Go to the line below containing "Task: Show Overbelicht exposure warning" and print exactly from there through the line containing "You are a computer-use agent. Screen", both included. Print nothing else.

● ● ● ●

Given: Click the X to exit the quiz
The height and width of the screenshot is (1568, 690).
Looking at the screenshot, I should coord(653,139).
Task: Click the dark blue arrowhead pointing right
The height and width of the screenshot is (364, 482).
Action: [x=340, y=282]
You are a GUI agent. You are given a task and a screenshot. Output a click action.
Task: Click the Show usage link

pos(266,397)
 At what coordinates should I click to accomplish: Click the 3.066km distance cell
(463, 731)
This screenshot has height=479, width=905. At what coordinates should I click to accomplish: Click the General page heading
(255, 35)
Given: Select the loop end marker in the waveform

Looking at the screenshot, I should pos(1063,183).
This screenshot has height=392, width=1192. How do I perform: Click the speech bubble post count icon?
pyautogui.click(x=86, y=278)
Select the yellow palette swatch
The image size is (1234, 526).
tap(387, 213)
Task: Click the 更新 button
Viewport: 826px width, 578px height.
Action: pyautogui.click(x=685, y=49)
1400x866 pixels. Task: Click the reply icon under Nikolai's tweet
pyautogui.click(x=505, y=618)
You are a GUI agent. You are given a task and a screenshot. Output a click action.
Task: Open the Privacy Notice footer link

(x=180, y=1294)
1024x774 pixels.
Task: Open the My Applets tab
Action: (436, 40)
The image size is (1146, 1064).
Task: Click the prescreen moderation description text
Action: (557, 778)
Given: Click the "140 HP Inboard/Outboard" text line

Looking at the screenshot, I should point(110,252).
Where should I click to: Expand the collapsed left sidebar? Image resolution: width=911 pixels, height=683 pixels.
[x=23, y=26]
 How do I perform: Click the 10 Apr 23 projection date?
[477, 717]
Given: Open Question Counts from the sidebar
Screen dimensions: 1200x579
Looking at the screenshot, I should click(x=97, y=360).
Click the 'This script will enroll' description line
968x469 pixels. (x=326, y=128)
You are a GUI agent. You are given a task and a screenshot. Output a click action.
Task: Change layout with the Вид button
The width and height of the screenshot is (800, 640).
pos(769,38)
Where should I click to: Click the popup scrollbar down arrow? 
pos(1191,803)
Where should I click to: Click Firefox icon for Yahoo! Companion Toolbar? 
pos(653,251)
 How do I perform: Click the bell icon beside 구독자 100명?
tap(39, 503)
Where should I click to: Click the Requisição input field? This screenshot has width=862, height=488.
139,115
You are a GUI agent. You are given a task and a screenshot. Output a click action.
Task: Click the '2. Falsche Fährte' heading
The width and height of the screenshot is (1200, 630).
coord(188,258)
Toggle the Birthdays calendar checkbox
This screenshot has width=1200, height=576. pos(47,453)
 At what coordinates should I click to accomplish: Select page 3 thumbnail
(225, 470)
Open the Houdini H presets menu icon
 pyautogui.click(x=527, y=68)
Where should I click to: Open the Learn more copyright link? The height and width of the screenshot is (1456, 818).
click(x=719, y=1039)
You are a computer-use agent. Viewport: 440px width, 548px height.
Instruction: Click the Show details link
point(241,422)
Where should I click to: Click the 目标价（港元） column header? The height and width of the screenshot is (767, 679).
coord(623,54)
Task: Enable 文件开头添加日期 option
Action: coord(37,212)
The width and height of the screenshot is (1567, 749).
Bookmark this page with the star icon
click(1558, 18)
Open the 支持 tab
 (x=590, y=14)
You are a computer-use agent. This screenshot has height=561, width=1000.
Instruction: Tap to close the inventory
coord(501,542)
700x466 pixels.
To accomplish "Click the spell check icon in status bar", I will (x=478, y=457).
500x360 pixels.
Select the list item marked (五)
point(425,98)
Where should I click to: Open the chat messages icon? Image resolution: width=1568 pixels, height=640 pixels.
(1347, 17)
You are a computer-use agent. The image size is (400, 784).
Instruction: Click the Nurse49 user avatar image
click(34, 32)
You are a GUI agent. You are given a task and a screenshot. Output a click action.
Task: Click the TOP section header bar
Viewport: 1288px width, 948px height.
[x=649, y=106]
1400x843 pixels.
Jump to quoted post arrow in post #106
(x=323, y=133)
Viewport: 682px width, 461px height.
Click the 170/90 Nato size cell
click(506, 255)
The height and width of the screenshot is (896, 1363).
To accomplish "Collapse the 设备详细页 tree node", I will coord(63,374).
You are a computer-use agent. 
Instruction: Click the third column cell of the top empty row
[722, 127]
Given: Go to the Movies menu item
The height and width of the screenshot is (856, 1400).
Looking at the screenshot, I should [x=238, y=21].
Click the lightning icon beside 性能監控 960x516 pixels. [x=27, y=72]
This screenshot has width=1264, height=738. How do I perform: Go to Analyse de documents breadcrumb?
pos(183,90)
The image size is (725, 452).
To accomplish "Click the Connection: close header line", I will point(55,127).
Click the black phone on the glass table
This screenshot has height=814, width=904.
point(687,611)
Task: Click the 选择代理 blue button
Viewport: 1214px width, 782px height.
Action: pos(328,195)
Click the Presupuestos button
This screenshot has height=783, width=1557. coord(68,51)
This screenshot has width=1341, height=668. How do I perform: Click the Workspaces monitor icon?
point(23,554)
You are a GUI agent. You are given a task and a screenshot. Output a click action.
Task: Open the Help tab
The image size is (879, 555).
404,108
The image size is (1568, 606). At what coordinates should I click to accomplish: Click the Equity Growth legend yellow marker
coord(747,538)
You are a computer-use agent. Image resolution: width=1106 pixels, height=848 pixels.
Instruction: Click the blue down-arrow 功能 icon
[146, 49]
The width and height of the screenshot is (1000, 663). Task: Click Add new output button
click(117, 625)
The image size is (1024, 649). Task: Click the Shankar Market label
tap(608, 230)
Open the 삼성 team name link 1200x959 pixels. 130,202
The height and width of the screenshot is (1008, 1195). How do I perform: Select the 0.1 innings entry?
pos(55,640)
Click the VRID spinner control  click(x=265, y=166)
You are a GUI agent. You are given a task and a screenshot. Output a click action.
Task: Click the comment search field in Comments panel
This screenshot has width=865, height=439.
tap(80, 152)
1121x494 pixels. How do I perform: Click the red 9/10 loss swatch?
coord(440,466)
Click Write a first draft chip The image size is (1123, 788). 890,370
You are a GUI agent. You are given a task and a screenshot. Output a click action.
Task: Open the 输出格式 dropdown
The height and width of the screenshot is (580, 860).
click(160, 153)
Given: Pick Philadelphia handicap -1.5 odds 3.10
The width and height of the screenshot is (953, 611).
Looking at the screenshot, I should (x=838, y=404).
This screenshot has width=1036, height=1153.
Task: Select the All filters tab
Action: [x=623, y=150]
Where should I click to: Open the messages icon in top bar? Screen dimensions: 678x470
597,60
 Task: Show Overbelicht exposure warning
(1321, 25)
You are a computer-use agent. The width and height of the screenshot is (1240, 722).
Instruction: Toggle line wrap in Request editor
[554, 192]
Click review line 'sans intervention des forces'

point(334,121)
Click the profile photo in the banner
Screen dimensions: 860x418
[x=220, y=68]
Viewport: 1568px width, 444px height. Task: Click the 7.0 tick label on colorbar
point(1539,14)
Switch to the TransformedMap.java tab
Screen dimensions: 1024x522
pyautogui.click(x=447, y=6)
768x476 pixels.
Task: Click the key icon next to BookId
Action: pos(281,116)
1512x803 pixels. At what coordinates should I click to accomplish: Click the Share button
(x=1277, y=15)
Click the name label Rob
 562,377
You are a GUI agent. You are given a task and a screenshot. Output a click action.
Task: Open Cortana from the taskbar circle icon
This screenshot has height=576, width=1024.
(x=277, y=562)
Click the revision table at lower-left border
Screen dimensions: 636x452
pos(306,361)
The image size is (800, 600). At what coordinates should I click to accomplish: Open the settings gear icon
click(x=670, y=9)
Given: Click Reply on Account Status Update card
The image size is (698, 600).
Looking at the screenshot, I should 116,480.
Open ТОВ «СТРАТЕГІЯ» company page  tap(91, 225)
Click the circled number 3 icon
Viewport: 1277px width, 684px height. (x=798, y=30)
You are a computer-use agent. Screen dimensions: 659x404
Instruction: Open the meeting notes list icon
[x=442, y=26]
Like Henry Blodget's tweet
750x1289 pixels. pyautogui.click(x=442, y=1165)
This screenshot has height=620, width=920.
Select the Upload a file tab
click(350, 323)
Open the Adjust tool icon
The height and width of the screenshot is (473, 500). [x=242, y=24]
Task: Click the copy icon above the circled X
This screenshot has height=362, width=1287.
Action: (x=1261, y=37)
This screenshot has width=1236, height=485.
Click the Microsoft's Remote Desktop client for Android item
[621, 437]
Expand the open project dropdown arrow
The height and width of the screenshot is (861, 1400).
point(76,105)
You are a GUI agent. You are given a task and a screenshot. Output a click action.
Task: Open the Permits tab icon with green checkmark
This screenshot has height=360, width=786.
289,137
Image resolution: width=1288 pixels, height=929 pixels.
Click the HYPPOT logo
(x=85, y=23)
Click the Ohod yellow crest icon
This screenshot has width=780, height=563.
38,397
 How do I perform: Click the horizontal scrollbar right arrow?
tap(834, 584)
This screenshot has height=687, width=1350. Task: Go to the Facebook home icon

● ● ● ●

THE ANSWER
 Task: Show Overbelicht exposure warning
(1321, 25)
You are a computer-use agent. The width and height of the screenshot is (1240, 722).
Instruction: Toggle line wrap in Request editor
[554, 192]
Click review line 'sans intervention des forces'

point(334,121)
Click the profile photo in the banner
Screen dimensions: 860x418
[x=220, y=68]
Viewport: 1568px width, 444px height. Task: Click the 7.0 tick label on colorbar
point(1539,14)
Switch to the TransformedMap.java tab
Screen dimensions: 1024x522
pyautogui.click(x=447, y=6)
768x476 pixels.
Task: Click the key icon next to BookId
Action: pos(281,116)
1512x803 pixels. At what coordinates should I click to accomplish: Click the Share button
(x=1277, y=15)
Click the name label Rob
 562,377
You are a GUI agent. You are given a task and a screenshot. Output a click action.
Task: Open Cortana from the taskbar circle icon
This screenshot has height=576, width=1024.
(x=277, y=562)
Click the revision table at lower-left border
Screen dimensions: 636x452
pos(306,361)
The image size is (800, 600). At what coordinates should I click to accomplish: Open the settings gear icon
click(x=670, y=9)
Given: Click Reply on Account Status Update card
The image size is (698, 600).
Looking at the screenshot, I should 116,480.
Open ТОВ «СТРАТЕГІЯ» company page  tap(91, 225)
Click the circled number 3 icon
Viewport: 1277px width, 684px height. (x=798, y=30)
You are a computer-use agent. Screen dimensions: 659x404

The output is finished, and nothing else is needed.